EXERCISE DIRECTIONS ▸ Copy every one of the rows below word for word, keeping each line as it stands.

>> Start GIVEN DATA

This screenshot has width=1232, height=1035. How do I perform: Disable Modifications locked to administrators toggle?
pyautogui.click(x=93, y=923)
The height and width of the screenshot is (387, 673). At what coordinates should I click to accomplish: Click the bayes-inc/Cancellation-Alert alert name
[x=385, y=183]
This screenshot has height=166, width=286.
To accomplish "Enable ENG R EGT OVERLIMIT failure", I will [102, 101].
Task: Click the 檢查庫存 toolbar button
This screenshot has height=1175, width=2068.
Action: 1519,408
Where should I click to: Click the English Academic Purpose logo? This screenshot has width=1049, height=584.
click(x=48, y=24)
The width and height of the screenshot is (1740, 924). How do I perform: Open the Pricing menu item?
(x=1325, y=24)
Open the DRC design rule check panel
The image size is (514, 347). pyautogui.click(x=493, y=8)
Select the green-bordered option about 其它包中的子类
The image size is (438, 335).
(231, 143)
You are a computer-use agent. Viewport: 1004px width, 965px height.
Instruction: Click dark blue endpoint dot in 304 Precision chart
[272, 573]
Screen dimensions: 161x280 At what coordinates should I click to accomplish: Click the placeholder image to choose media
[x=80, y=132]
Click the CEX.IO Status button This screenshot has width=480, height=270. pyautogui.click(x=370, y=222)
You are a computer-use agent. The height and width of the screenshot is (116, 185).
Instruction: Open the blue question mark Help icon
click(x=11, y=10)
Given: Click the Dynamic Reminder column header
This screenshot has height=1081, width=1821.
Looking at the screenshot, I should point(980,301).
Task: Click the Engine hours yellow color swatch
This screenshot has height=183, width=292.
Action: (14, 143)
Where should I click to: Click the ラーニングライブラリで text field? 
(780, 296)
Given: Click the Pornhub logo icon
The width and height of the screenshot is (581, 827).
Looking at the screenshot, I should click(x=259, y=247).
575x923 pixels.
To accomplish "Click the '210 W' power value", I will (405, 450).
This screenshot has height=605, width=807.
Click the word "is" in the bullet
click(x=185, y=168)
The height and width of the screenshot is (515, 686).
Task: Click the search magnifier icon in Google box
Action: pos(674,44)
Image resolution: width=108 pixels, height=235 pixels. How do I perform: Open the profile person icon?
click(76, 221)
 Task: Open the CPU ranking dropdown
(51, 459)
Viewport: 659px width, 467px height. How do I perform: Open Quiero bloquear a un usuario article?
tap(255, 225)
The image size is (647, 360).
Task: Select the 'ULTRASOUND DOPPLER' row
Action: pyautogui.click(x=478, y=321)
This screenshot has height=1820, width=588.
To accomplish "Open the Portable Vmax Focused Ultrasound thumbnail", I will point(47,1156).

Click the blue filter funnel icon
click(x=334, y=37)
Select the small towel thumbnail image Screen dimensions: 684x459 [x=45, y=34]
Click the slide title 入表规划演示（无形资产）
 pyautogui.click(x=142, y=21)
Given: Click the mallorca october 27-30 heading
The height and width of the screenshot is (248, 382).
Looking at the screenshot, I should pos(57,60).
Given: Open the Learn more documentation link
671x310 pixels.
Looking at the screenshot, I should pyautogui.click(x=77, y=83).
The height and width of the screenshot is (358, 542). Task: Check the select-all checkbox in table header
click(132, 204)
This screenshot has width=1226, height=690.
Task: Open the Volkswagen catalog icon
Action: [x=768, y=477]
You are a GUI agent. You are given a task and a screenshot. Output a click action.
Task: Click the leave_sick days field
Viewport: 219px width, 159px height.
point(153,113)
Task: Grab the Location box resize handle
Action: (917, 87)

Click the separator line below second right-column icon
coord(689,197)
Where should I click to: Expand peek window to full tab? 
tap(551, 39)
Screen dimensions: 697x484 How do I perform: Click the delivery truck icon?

>> End GIVEN DATA

RESPONSE TO THIS EXERCISE ▸
This screenshot has width=1232, height=1035. How do I perform: Disable Modifications locked to administrators toggle?
pyautogui.click(x=93, y=923)
The height and width of the screenshot is (387, 673). At what coordinates should I click to accomplish: Click the bayes-inc/Cancellation-Alert alert name
[x=385, y=183]
This screenshot has height=166, width=286.
To accomplish "Enable ENG R EGT OVERLIMIT failure", I will [102, 101].
Task: Click the 檢查庫存 toolbar button
This screenshot has height=1175, width=2068.
Action: 1519,408
Where should I click to: Click the English Academic Purpose logo? This screenshot has width=1049, height=584.
click(x=48, y=24)
The width and height of the screenshot is (1740, 924). How do I perform: Open the Pricing menu item?
(x=1325, y=24)
Open the DRC design rule check panel
The image size is (514, 347). pyautogui.click(x=493, y=8)
Select the green-bordered option about 其它包中的子类
The image size is (438, 335).
(231, 143)
You are a computer-use agent. Viewport: 1004px width, 965px height.
Instruction: Click dark blue endpoint dot in 304 Precision chart
[272, 573]
Screen dimensions: 161x280 At what coordinates should I click to accomplish: Click the placeholder image to choose media
[x=80, y=132]
Click the CEX.IO Status button This screenshot has width=480, height=270. pyautogui.click(x=370, y=222)
You are a computer-use agent. The height and width of the screenshot is (116, 185).
Instruction: Open the blue question mark Help icon
click(x=11, y=10)
Given: Click the Dynamic Reminder column header
This screenshot has height=1081, width=1821.
Looking at the screenshot, I should point(980,301).
Task: Click the Engine hours yellow color swatch
This screenshot has height=183, width=292.
Action: (14, 143)
Where should I click to: Click the ラーニングライブラリで text field? 
(780, 296)
Given: Click the Pornhub logo icon
The width and height of the screenshot is (581, 827).
Looking at the screenshot, I should click(x=259, y=247).
575x923 pixels.
To accomplish "Click the '210 W' power value", I will (405, 450).
This screenshot has height=605, width=807.
Click the word "is" in the bullet
click(x=185, y=168)
The height and width of the screenshot is (515, 686).
Task: Click the search magnifier icon in Google box
Action: pos(674,44)
Image resolution: width=108 pixels, height=235 pixels. How do I perform: Open the profile person icon?
click(76, 221)
 Task: Open the CPU ranking dropdown
(51, 459)
Viewport: 659px width, 467px height. How do I perform: Open Quiero bloquear a un usuario article?
tap(255, 225)
The image size is (647, 360).
Task: Select the 'ULTRASOUND DOPPLER' row
Action: pyautogui.click(x=478, y=321)
This screenshot has height=1820, width=588.
To accomplish "Open the Portable Vmax Focused Ultrasound thumbnail", I will point(47,1156).

Click the blue filter funnel icon
click(x=334, y=37)
Select the small towel thumbnail image Screen dimensions: 684x459 [x=45, y=34]
Click the slide title 入表规划演示（无形资产）
 pyautogui.click(x=142, y=21)
Given: Click the mallorca october 27-30 heading
The height and width of the screenshot is (248, 382).
Looking at the screenshot, I should pos(57,60).
Given: Open the Learn more documentation link
671x310 pixels.
Looking at the screenshot, I should pyautogui.click(x=77, y=83).
The height and width of the screenshot is (358, 542). Task: Check the select-all checkbox in table header
click(132, 204)
This screenshot has width=1226, height=690.
Task: Open the Volkswagen catalog icon
Action: [x=768, y=477]
You are a GUI agent. You are given a task and a screenshot. Output a click action.
Task: Click the leave_sick days field
Viewport: 219px width, 159px height.
point(153,113)
Task: Grab the Location box resize handle
Action: (917, 87)

Click the separator line below second right-column icon
coord(689,197)
Where should I click to: Expand peek window to full tab? 
tap(551, 39)
Screen dimensions: 697x484 How do I perform: Click the delivery truck icon?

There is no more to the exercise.